**任务目标 1:** 找出记录里所有含有"computer"这个词的行,把这些行一行一行抄下来。

这周leetcode图周 刚好把之前不会的地方补上
之后应该会写union Find吧
Dijkstra算法其实就求一点到任意点的最短路径
图可以是有向图也可以是无向图
但权值必须非负值
遇到题目的步骤如下:
1.将边转换成无向图或有向图 graph
2.开一个纪录各点最短路径的list result,并更新起点的值
3.开一个heap pq,更新各点的最短路径,并保证每次跳出来的是该节点的最短路径
借此增进算法效率
4.将起点的权值跟起点放入heap,heap会以起点的权值做排序(注1)
5.heap为空前,重复执行以下几点:
(1)heap弹出node跟node的权值,假如node == 目标 回传result[node]
(2)遍历graph[node],你会得到另一点 neighber与node到neighber的权值
(3)将node权值与neighber做运算 得到新的距离 假如此新距离 < result[neighber]
纪录的最短距离 更新result[neighber]并将新的最短距离与neighber放入heap
题目:
https://leetcode.com/problems/path-with-maximum-probability
1514. Path with Maximum Probability
给定一无向图,图上有权值,权值代表成功走到该点的机率
给定起点与终点 请回传走到终点的最大机率
Example 1:
Input: n = 3, edges = [[0,1],[1,2],[0,2]], succProb = [0.5,0.5,0.2], start =
0, end = 2
Output: 0.25000
Explanation: There are two paths from start to end, one having a probability
of success = 0.2 and the other has 0.5 * 0.5 = 0.25.

**任务目标 2:**
根据上面这段讲Dijkstra算法的文字,回答下面几个问题:
(a) 用这个算法时,权值必须满足什么条件?
(b) 第1514题里,图上的权值代表什么?
(c) Example 1的输出是多少?

**原始数据:**
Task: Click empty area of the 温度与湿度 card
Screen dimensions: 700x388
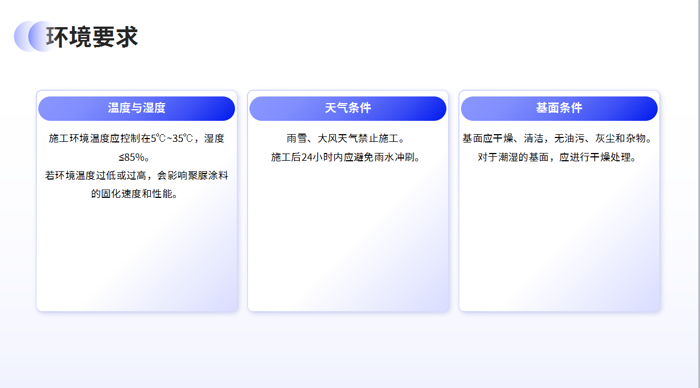Action: (x=136, y=255)
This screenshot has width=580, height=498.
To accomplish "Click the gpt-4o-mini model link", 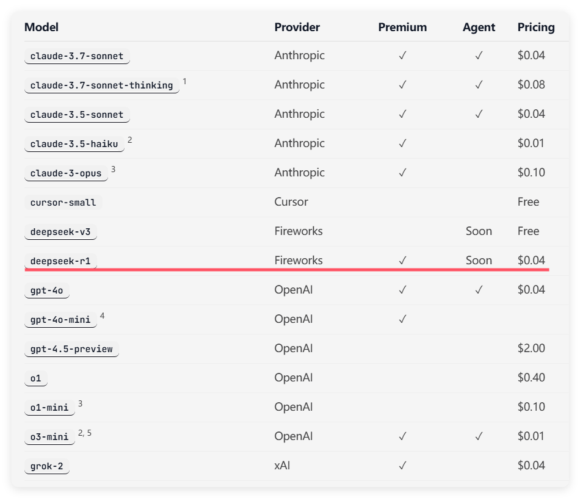I will 60,319.
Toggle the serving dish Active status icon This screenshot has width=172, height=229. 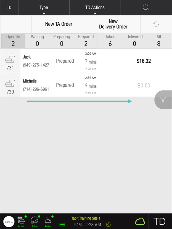(x=48, y=221)
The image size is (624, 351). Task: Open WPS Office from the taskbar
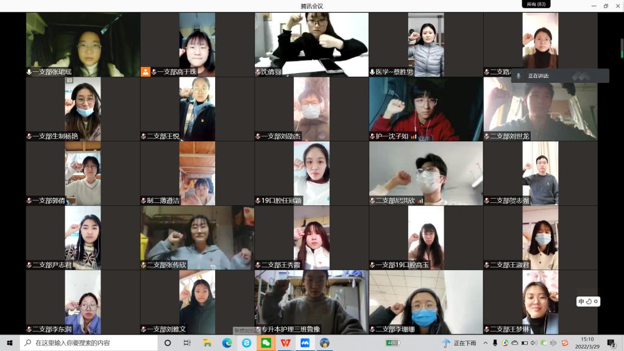click(x=285, y=343)
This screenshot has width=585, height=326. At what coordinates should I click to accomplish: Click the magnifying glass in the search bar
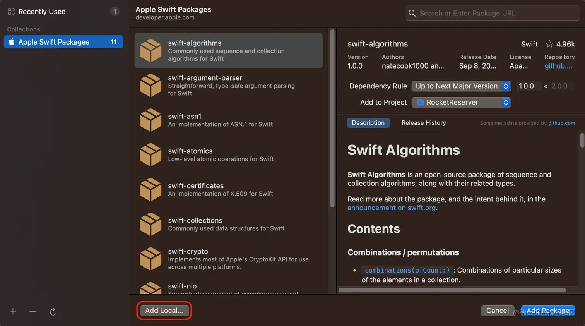[412, 13]
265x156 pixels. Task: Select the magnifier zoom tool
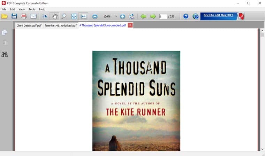(64, 16)
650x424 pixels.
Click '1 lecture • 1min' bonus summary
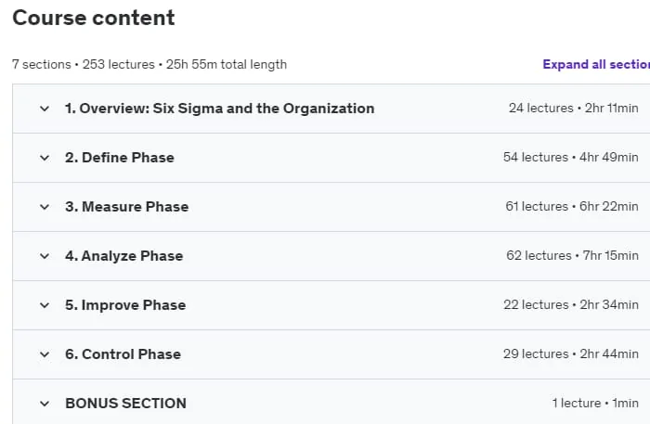pos(595,404)
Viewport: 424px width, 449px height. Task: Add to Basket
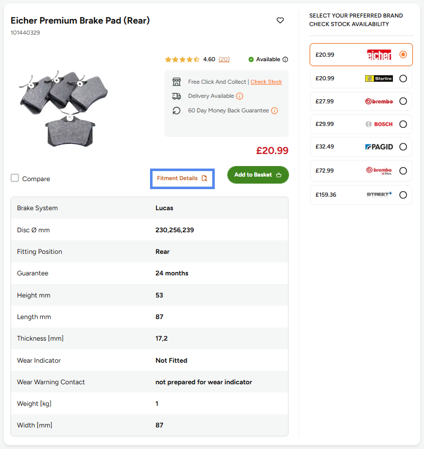pyautogui.click(x=258, y=175)
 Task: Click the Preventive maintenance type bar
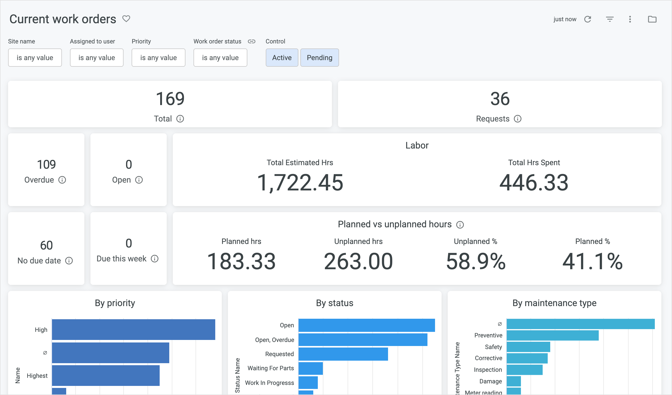[552, 335]
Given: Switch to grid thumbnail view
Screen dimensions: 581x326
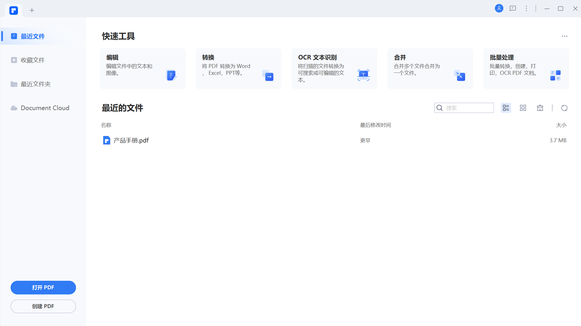Looking at the screenshot, I should (x=523, y=108).
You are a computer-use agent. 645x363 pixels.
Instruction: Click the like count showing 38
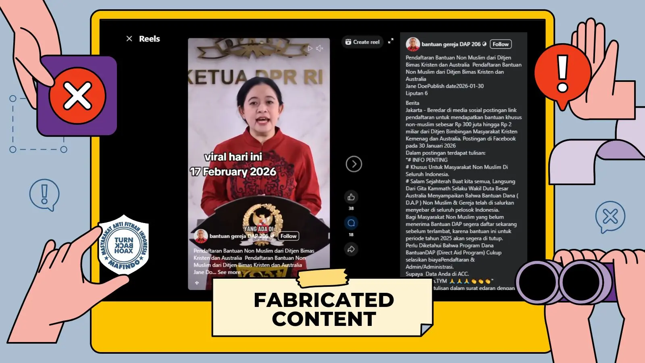351,208
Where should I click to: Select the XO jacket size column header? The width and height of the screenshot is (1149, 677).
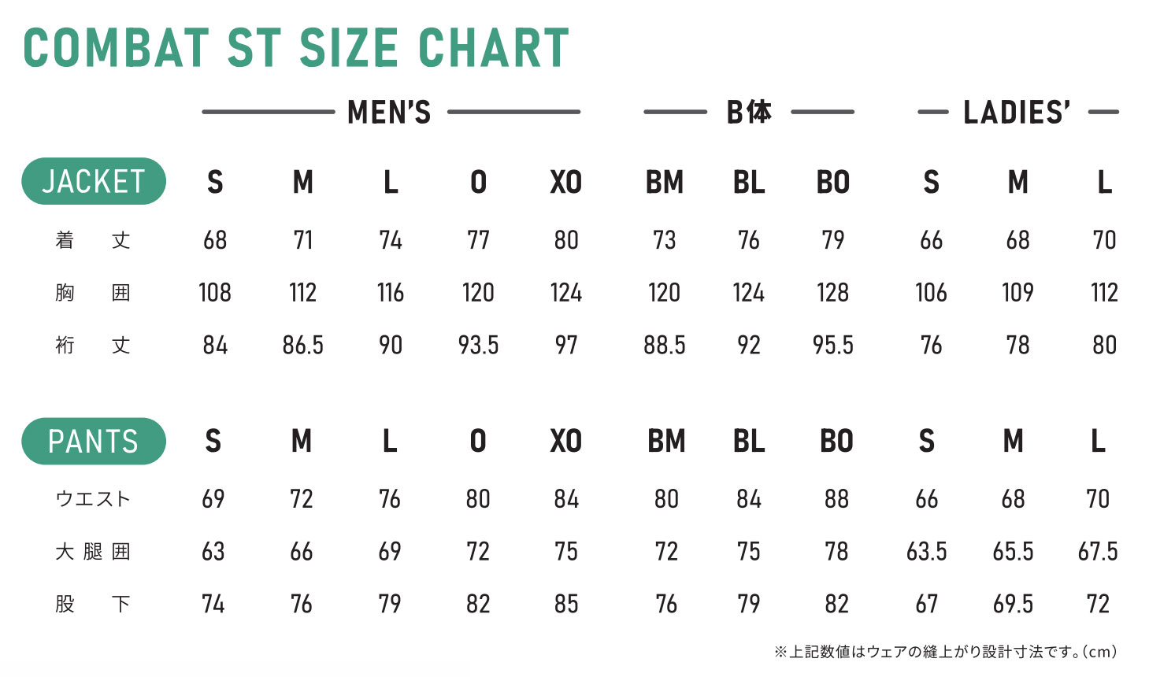click(565, 182)
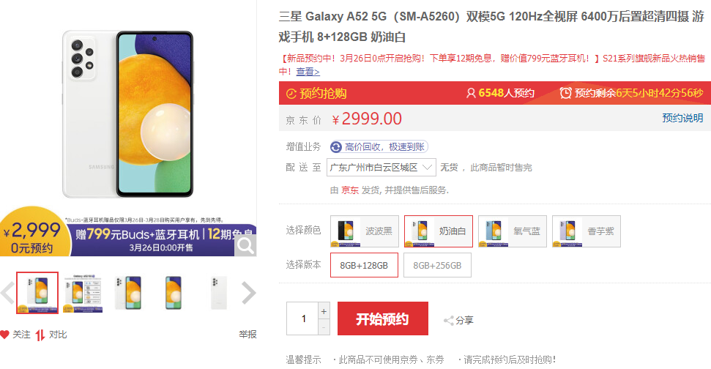Show previous thumbnails with left arrow
The width and height of the screenshot is (711, 369).
[7, 293]
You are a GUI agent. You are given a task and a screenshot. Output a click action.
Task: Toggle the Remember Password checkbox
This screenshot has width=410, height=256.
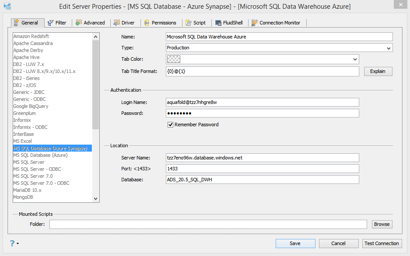coord(171,125)
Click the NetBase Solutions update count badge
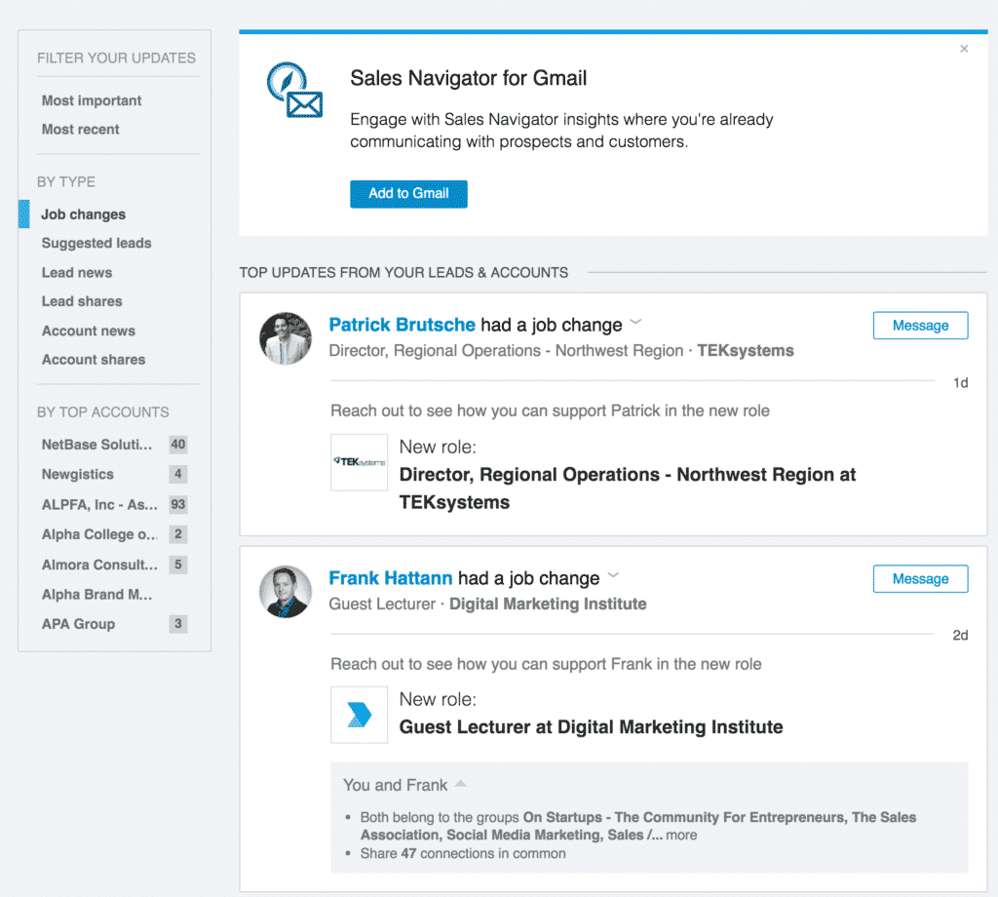This screenshot has height=897, width=998. [178, 445]
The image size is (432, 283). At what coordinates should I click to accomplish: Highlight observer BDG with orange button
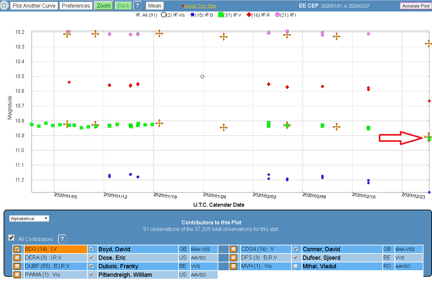(17, 249)
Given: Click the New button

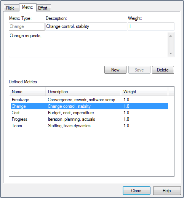Looking at the screenshot, I should pyautogui.click(x=115, y=70).
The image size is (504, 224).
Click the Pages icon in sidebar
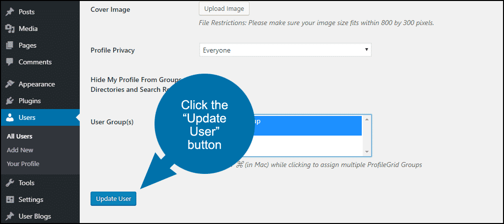click(x=10, y=45)
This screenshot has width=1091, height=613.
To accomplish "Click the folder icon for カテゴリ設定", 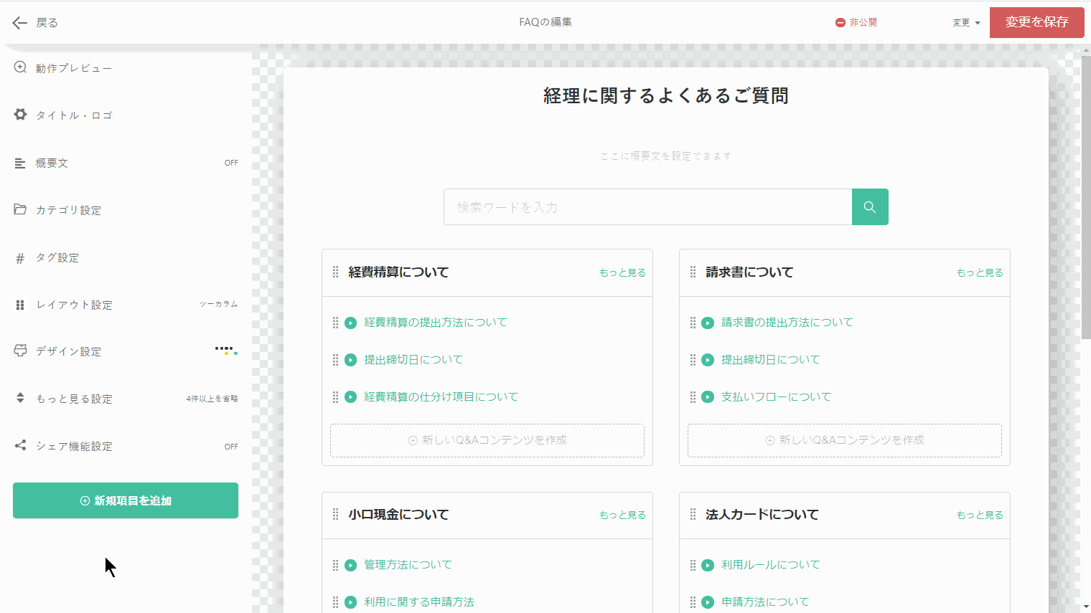I will pos(20,209).
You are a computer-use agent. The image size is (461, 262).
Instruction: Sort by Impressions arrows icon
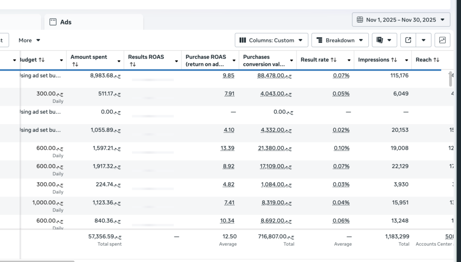coord(394,60)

**完整解答 1:**
You are a computer-use agent. 645x363 pixels.
You are a computer-use agent. The image size is (461, 262).

**完整解答 2:**
(a) 权值必须是非负值。
(b) 代表成功走到该点的机率。
(c) 0.25000